No cloud robotics middleware. No ROS. No co-processor. Just a Raspberry Pi, Python, and a lot of wire.


Challenges We Ran Into

Powering the Raspberry Pi from battery The Pi 5 normally draws up to 3A over USB-C with built-in protection circuitry. Powering it directly from a LiPo through a buck converter requires careful voltage regulation and protection circuits we couldn't add cleanly within the build window. Getting this right without frying a $100 computer under time pressure was one of our biggest hardware challenges.

Space allocation inside the chassis Fitting a Raspberry Pi 5, PCA9685, buck converter, LiPo, OLED, camera, speaker, and sensor bay into a chassis small enough to be a quadruped, while leaving room for eight servo cables, required multiple CAD iterations and creative stacking. Every millimetre counted.

Wire management without a PCB A custom PCB would have made this clean. Instead we sourced individual components from a local electronics shop and hand-wired everything ourselves.

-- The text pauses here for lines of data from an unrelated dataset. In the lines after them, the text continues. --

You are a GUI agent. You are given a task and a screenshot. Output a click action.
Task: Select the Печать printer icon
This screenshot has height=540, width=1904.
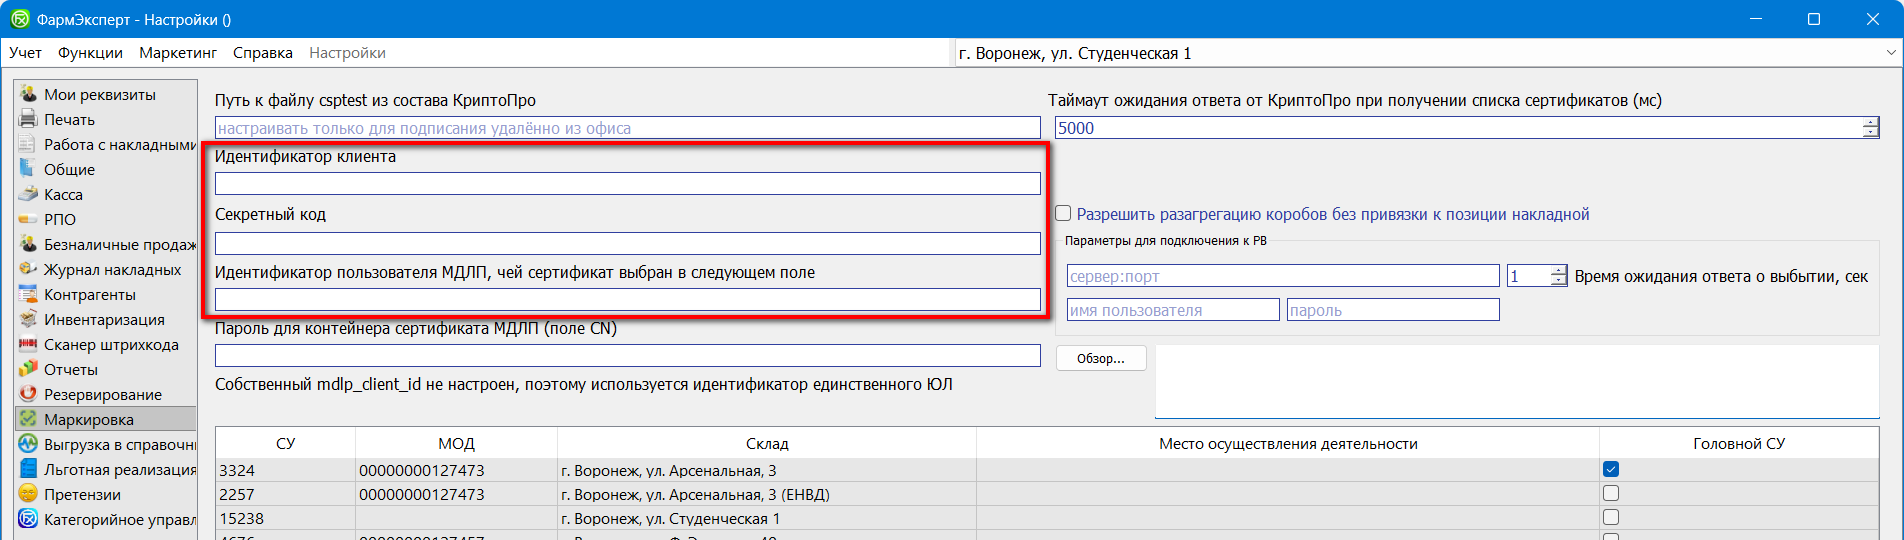pyautogui.click(x=28, y=119)
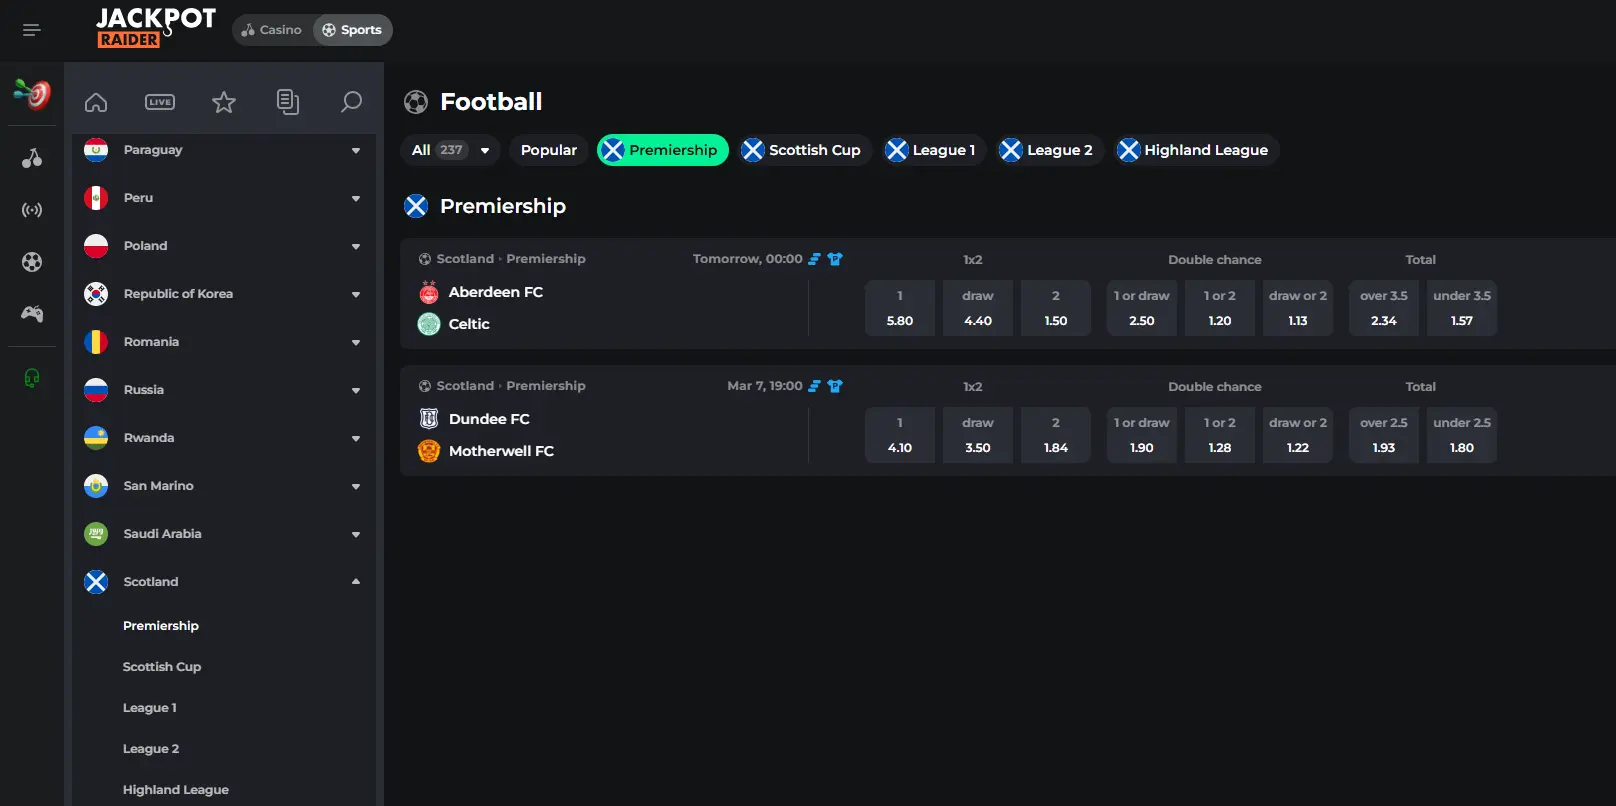Switch to Sports mode
This screenshot has height=806, width=1616.
coord(352,30)
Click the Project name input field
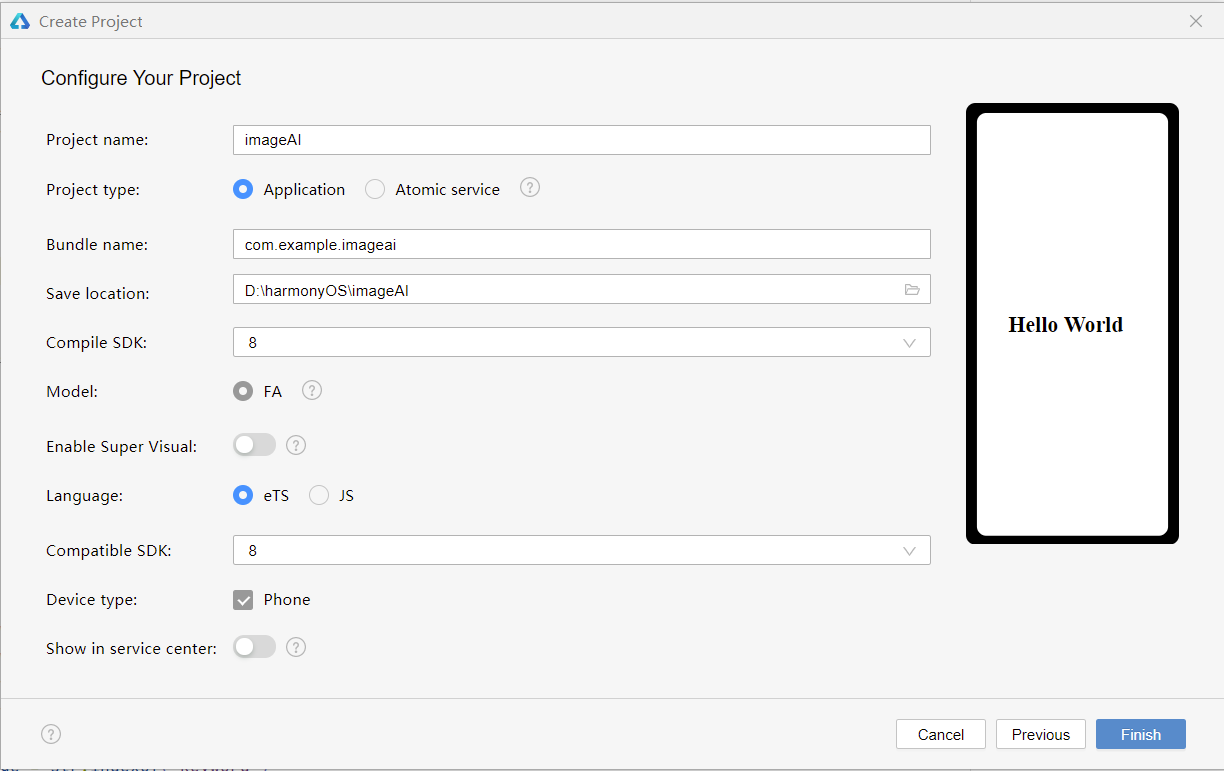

Accomplishments We're Proud Of

  • Built a fully walking quadruped from scratch in under a week
  • End-to-end autonomous mission loop: voice in, physical action out, no human in the loop
  • Modular sensor bay that changes the robot's entire purpose with a hardware swap
  • Expressive OLED face that makes the robot's internal state legible to anyone watching
  • Entire stack on a single Raspberry Pi 5: no cloud compute, no co-processor
  • Under $100: easily replicable by any student or maker

What's Next for Cleo

  • Make her compact: redesign the chassis to be significantly smaller, closer to the Sesame Robot's footprint
  • Replace bulky USB peripherals: swap USB speaker, mic, and webcam for smaller embedded components (I2S microphone, CSI camera, Class D amp)
  • Custom PCB: replace the hand-wired harness with a proper PCB that integrates PCA9685, power regulation, and sensor headers cleanly
  • Proper battery protection circuit: add dedicated power management for safe direct battery powering of the Pi 5
  • Full open-source release: detailed build instructions, CAD files, and code so anyone anywhere can build their own Cleo in a weekend

Because the fastest way to keep Canada in the AI hardware race is to make the starting line accessible to everyone.